# RECORDS SHOWN:

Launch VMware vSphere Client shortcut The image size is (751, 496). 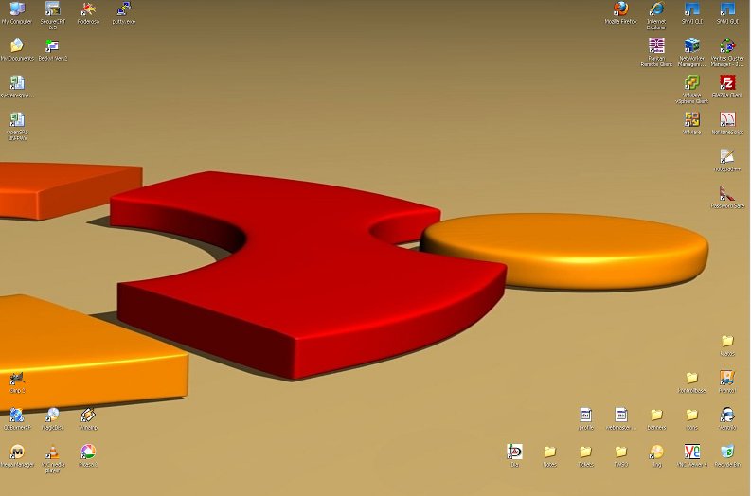691,83
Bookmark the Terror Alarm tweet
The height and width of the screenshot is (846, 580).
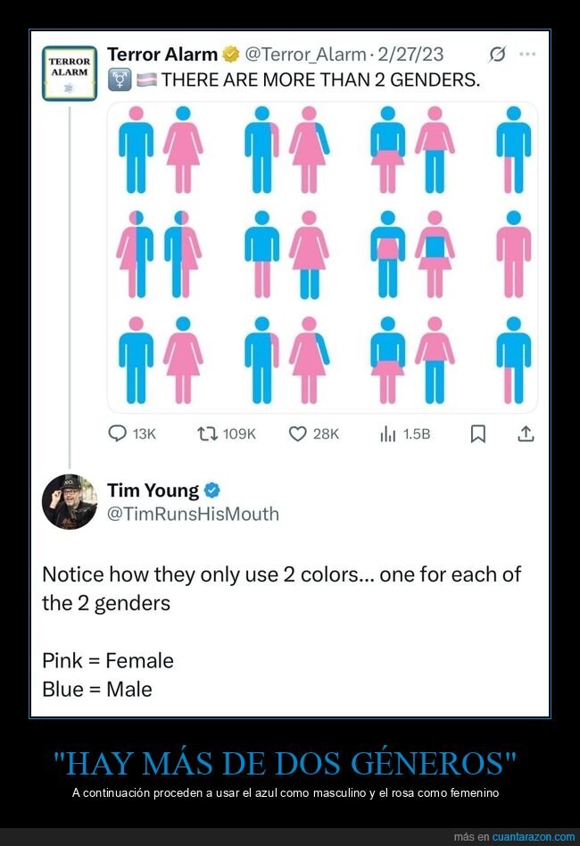(x=478, y=434)
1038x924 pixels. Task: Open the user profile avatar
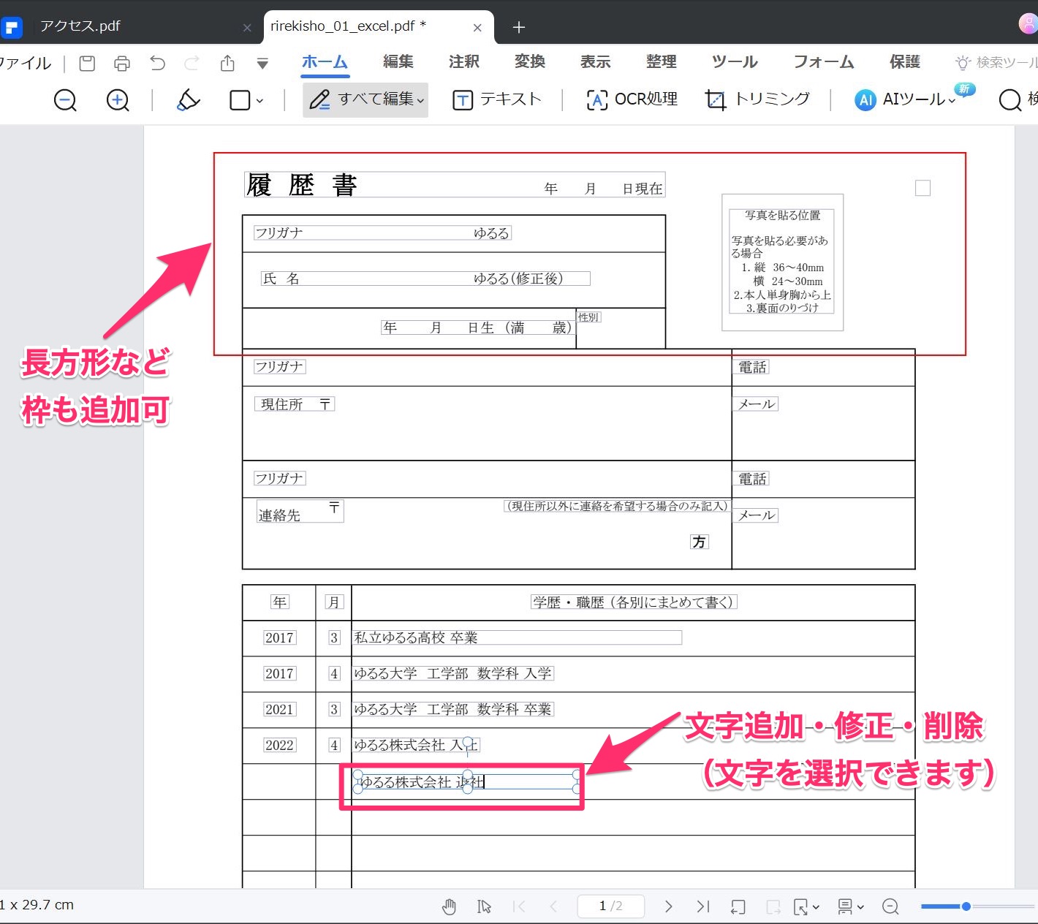pyautogui.click(x=1026, y=23)
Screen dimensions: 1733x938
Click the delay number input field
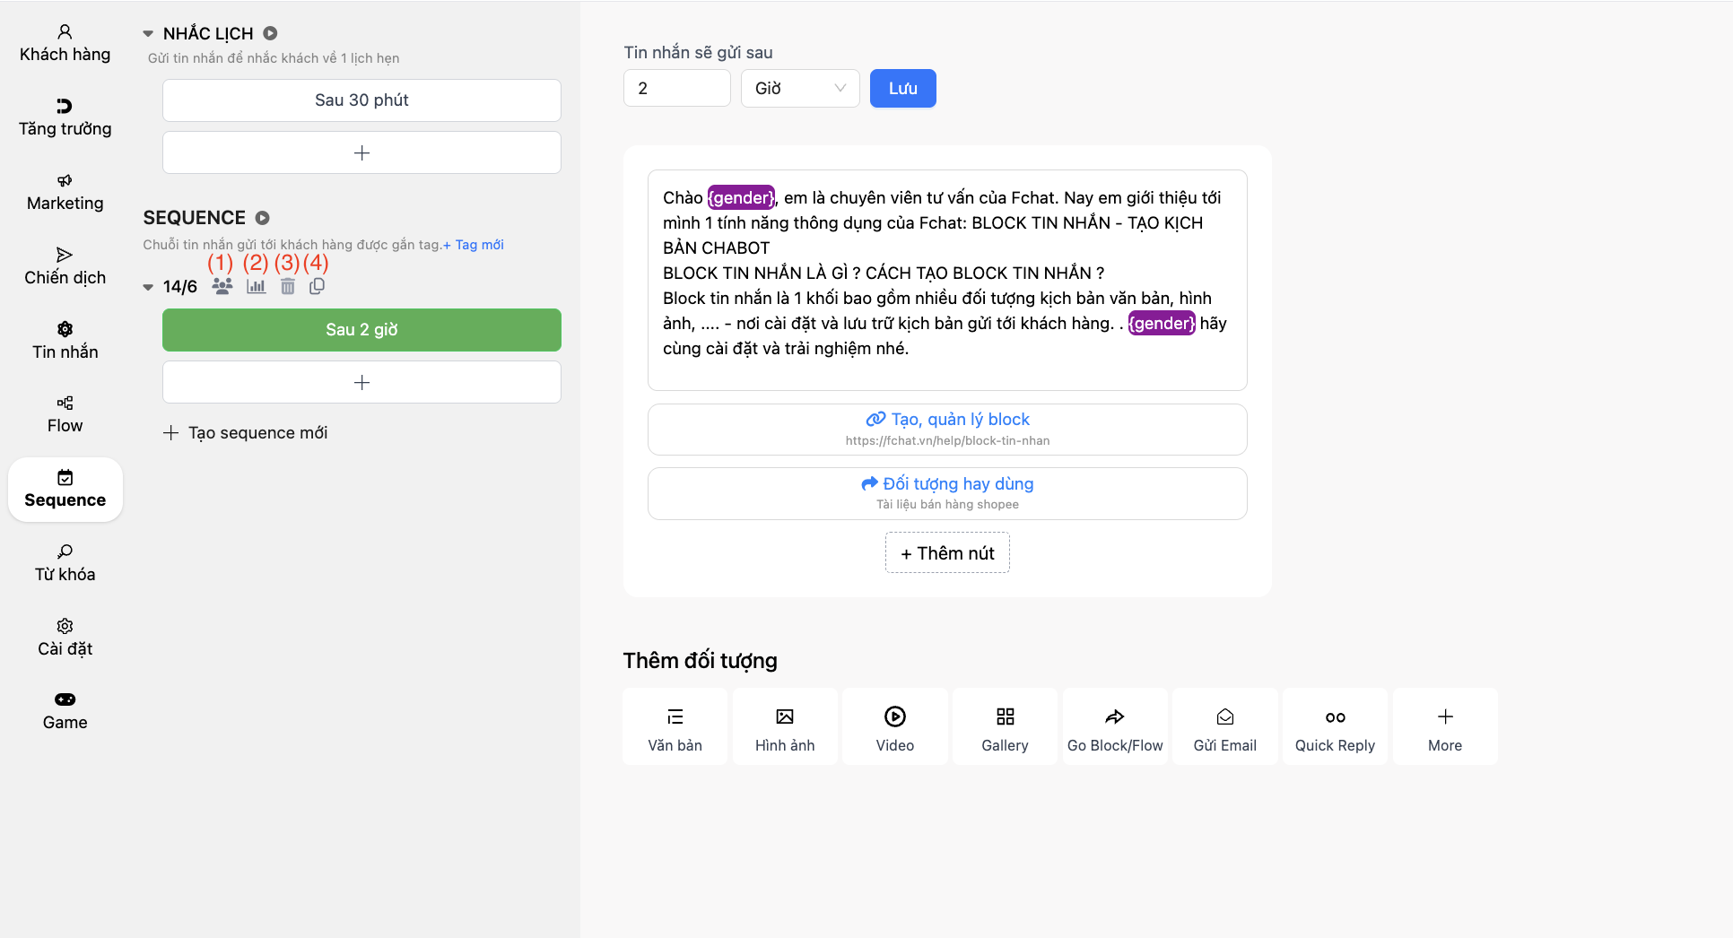(676, 88)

# DIRECTIONS FOR THIS TASK:
Every line between the one containing "1038x924 pixels. Task: Open" and the last line of the data above, both included, should be copied exactly, but not the pictures.

# RESULT FOR THIS EXERCISE:
1038x924 pixels. Task: Open the user profile avatar
pyautogui.click(x=1026, y=23)
Screen dimensions: 1733x938
Click the delay number input field
(676, 88)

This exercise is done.